● Objective
Starting at the first line of the rows below and ending at the line that contains "pos(288,105)", inclusive, render each line as one string in a JSON list, leaving out blank lines.

● Material for this task
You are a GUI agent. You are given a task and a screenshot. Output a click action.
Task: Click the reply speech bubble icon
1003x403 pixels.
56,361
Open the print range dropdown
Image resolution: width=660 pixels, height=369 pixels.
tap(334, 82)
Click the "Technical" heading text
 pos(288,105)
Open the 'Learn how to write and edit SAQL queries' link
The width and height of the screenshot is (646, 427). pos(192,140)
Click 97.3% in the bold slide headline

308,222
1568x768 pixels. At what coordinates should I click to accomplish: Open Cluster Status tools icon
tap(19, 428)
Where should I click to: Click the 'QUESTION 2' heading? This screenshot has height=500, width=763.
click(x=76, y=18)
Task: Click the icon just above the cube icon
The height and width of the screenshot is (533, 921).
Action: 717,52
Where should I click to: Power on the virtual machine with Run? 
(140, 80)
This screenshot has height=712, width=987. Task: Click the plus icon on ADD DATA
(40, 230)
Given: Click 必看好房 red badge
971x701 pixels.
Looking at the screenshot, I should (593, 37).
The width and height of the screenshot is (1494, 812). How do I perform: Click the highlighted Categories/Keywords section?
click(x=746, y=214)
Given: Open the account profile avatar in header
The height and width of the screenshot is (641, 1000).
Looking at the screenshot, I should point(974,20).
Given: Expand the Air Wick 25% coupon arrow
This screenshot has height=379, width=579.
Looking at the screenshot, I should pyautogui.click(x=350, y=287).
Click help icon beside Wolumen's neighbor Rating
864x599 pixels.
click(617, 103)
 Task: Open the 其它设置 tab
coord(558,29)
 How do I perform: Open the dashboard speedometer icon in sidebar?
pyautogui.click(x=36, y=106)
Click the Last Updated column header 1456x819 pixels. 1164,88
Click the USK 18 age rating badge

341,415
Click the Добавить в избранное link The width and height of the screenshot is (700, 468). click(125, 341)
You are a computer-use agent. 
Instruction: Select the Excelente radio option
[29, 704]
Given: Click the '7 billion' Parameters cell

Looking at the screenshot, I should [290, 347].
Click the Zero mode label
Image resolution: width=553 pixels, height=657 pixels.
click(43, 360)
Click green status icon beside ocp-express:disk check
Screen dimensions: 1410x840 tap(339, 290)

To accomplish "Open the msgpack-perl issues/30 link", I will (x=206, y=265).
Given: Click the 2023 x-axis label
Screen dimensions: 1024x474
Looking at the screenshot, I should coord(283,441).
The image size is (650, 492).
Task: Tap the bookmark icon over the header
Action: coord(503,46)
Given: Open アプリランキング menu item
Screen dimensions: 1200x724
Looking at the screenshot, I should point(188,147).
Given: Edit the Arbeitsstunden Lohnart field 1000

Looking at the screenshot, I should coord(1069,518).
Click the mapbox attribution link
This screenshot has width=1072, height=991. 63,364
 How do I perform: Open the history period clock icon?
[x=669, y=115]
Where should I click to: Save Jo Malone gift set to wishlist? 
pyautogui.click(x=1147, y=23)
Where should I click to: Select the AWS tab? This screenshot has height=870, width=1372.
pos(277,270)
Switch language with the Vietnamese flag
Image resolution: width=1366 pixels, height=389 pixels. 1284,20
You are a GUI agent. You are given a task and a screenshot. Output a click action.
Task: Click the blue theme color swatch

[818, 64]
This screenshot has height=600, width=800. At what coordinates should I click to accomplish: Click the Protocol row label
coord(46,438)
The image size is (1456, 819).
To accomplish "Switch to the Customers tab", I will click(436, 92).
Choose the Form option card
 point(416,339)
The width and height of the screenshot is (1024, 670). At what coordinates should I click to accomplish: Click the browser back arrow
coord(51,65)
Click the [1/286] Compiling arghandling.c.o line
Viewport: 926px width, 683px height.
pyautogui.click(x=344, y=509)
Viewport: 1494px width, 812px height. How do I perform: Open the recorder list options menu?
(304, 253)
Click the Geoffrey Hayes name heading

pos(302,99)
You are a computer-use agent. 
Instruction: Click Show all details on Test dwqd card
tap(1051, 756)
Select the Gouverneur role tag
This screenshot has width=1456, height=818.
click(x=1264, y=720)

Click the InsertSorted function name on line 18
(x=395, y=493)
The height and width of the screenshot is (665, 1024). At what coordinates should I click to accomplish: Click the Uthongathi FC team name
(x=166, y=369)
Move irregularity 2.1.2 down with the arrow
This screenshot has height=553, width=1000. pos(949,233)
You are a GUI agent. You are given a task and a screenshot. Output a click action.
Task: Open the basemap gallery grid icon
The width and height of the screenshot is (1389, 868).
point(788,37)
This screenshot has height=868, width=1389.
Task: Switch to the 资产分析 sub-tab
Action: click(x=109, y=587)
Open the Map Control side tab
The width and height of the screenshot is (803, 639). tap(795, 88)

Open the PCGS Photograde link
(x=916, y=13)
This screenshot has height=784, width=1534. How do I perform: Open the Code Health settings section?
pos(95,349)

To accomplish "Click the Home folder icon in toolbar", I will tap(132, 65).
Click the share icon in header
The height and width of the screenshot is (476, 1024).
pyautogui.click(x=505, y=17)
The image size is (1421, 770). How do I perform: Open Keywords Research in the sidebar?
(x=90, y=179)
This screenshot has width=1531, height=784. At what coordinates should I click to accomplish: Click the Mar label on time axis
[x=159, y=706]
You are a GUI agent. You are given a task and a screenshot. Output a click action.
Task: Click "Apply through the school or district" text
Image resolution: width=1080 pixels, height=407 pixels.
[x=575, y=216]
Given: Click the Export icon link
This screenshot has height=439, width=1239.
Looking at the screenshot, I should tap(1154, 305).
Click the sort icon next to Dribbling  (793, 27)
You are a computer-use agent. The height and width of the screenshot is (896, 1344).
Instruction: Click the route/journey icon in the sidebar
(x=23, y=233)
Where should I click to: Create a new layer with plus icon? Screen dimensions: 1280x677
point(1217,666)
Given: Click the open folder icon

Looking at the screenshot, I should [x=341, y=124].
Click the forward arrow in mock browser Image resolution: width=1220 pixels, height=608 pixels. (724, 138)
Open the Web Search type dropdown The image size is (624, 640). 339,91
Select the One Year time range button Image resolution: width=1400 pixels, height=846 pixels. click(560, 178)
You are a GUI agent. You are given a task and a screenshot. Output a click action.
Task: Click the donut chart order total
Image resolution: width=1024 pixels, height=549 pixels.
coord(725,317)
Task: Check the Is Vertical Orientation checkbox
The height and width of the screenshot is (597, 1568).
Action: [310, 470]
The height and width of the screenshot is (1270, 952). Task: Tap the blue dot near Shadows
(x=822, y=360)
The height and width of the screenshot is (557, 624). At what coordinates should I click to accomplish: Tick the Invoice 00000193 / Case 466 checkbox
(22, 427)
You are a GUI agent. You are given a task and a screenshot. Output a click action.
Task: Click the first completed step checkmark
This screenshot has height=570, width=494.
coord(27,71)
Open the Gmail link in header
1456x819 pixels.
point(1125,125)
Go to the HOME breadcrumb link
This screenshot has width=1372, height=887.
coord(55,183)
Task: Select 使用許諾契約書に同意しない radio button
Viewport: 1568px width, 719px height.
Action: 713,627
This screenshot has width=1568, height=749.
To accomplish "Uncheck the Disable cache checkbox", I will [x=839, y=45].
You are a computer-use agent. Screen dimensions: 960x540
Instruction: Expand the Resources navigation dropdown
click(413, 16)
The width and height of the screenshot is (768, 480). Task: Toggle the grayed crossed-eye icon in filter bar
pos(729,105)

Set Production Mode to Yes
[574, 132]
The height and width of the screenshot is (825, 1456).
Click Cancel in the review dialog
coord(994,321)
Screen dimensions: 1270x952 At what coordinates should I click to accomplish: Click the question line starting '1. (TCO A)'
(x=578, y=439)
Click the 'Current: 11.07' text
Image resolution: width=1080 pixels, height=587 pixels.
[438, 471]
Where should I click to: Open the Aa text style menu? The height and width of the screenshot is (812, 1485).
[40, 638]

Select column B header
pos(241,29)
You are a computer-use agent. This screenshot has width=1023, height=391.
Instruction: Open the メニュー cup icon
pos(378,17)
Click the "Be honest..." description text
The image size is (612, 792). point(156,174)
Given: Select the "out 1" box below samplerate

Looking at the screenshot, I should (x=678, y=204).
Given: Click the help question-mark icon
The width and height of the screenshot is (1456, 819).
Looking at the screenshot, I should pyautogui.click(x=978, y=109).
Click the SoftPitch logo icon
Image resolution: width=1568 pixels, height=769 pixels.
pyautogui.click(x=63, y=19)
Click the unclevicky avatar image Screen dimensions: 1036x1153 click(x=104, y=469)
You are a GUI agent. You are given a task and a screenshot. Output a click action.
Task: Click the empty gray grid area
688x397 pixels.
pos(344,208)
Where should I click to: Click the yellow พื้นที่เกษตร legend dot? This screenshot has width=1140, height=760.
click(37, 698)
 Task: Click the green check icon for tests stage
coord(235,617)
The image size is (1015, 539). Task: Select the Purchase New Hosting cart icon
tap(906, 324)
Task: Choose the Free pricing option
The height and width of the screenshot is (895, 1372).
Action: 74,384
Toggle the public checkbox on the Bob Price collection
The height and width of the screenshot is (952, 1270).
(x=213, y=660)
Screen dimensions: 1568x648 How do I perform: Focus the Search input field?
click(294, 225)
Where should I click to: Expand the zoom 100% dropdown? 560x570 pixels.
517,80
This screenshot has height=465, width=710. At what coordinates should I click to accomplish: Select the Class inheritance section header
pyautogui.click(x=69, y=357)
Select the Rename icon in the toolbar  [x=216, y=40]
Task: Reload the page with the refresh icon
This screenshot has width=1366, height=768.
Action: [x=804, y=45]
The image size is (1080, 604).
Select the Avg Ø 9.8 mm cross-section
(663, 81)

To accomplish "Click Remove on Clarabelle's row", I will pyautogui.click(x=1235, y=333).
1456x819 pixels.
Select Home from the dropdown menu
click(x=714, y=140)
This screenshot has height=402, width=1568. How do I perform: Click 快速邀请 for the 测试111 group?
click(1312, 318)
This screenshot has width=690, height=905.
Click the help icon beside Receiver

● Finished answer
[
  "You are a GUI agent. You are given a task and a screenshot. Output a click action.",
  "Task: Click the reply speech bubble icon",
  "1003x403 pixels.",
  "56,361",
  "Open the print range dropdown",
  "Image resolution: width=660 pixels, height=369 pixels.",
  "tap(334, 82)",
  "Click the \"Technical\" heading text",
  " pos(288,105)"
]